In the Sui (AD581-618), Tang (AD618-907) and Song (960-1279) dynasties, it was very popular for women to decorate their arms with bracelets, known as armlets. The images of women wearing armlets are found in Taizong Meeting Tibetan Emissaries of Yan Benli and Court Ladies Adorning Their Hair with Flowers of Zhou Fang, painters of the early Tang Dynasty. Such decorations went beyond royal families and aristocrats. Common people also crazed about them. As historical records showed, Cui Guangyuan, a Tang Dynasty general, led troops to suppress Duan Zizhang, a rebel. The soldiers of Cui robbed people everywhere and cut the arms of women for taking away armlets. It suggested there were many women wearing armlets at the time.
After the Tang and Song dynasties, bracelets were made of better materials and techniques.
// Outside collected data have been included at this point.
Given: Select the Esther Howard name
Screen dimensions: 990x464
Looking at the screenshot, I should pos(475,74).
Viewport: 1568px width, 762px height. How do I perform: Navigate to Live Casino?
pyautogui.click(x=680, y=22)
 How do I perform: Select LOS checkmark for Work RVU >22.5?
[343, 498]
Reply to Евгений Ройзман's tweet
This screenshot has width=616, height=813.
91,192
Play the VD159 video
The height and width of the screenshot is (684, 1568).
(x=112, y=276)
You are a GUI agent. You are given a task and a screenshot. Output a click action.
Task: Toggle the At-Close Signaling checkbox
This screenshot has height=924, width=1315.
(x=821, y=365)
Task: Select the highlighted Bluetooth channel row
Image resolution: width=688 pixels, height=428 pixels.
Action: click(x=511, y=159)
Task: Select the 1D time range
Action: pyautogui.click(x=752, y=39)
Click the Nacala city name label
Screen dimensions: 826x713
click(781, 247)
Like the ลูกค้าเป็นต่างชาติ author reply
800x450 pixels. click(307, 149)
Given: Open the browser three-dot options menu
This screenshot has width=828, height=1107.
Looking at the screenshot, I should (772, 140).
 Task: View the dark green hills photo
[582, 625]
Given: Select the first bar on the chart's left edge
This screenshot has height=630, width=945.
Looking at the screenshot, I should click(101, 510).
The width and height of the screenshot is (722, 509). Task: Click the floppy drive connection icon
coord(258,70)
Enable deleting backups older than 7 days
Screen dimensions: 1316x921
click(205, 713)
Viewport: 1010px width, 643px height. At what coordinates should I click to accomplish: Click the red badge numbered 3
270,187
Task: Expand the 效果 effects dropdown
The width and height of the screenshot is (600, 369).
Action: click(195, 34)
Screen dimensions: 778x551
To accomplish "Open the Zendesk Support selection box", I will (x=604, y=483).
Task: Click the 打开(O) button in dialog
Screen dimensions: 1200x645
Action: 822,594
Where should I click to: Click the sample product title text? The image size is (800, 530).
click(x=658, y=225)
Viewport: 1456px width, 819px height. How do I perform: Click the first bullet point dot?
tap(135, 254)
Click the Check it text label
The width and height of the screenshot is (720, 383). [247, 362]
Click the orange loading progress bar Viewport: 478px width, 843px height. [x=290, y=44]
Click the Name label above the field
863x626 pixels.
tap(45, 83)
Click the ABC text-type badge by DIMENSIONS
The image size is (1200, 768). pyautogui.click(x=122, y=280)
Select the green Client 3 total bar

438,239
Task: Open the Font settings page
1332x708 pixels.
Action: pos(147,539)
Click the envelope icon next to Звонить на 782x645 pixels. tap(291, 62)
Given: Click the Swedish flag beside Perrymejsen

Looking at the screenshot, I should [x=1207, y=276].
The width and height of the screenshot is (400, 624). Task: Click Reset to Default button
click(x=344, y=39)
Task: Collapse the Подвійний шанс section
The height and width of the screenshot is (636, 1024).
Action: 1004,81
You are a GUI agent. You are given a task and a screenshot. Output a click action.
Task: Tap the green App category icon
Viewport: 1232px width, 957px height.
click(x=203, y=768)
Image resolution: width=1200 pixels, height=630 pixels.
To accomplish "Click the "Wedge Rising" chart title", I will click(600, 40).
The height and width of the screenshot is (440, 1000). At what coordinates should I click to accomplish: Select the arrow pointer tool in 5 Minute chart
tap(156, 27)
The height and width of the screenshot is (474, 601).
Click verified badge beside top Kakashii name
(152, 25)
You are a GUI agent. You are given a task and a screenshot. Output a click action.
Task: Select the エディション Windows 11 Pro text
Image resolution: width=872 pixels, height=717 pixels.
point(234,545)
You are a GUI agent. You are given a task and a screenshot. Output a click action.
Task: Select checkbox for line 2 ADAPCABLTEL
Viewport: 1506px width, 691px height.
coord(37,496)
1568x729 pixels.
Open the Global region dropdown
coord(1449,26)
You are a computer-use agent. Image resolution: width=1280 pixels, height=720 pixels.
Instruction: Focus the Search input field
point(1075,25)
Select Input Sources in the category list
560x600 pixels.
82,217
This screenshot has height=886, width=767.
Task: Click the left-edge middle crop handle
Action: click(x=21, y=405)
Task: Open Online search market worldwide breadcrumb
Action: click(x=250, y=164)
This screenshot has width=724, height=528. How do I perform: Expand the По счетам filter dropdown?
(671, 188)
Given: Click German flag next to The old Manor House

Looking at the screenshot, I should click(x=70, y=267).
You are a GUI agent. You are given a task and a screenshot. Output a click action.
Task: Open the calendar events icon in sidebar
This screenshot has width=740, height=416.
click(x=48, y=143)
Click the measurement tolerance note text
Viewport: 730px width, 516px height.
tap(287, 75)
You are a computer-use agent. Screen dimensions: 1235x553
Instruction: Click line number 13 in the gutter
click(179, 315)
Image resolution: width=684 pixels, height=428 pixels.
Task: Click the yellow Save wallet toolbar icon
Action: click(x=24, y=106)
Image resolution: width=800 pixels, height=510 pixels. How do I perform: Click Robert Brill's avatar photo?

There emerged gold and silver bracelets, jade-embedded bracelets, and precious stone-embedded bracelets. They were processed into the shapes of circular rings, stringed beads, twisted threads, braids and bamboos. When it came to the Ming and Qing dynasties and the Republic of China period, gold bracelets embedded with precious stones turned most popular. They were improved significantly in modeling and processing techniques.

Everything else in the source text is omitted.